Abstract

To examine the trajectory of forced expiratory volume in 1 s (FEV1) using data from the European Cystic Fibrosis Society patient registry (ECFPR) collected from 2008 to 2016, i.e. the era before highly effective modulator therapy (HEMT). We evaluated risk factors for FEV1 decline. The study population included patients with a confirmed diagnosis of cystic fibrosis recorded in the ECFPR (2008-2016). The evolution of FEV1 % predicted (%FEV1) with age, and the yearly change in %FEV1 were evaluated. Risk factors considered were cystic fibrosis transmembrane conductance regulator (-CFTR) mutation class, gender, age at diagnosis, neonatal screening, meconium ileus, sweat chloride concentration at diagnosis and country's income level.
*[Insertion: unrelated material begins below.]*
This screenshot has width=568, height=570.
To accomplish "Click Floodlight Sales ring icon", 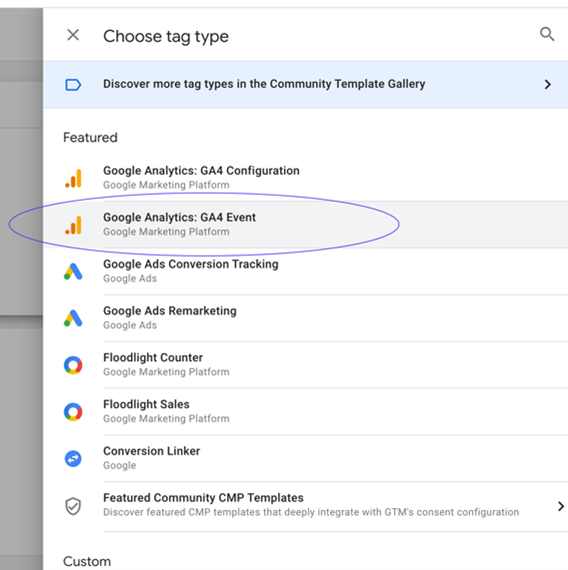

We used 199 604 FEV1 recordings from 38 734 patients. The fastest decline was seen during puberty and in patients diagnosed before the age of 10 years. Males had a higher %FEV1, but a higher yearly %FEV1 loss between the ages of 15 and 25 years. We showed stabilisation and even improvement in %FEV1 over age in adults with a class III CFTR mutation, but a steady decline in patients homozygous for F508del or with both mutations of classes I/II. A faster decline in %FEV1 was found in patients from low-income countries compared to a similar %FEV1 evolution in patients from middle- and high-income countries. These longitudinal FEV1 data reflect the reality of cystic fibrosis across Europe in the era pre-HEMT, and can serve as baseline for comparison with the post-HEMT era. The similar evolution in middle- and high-income countries underlines opportunities for low-income countries.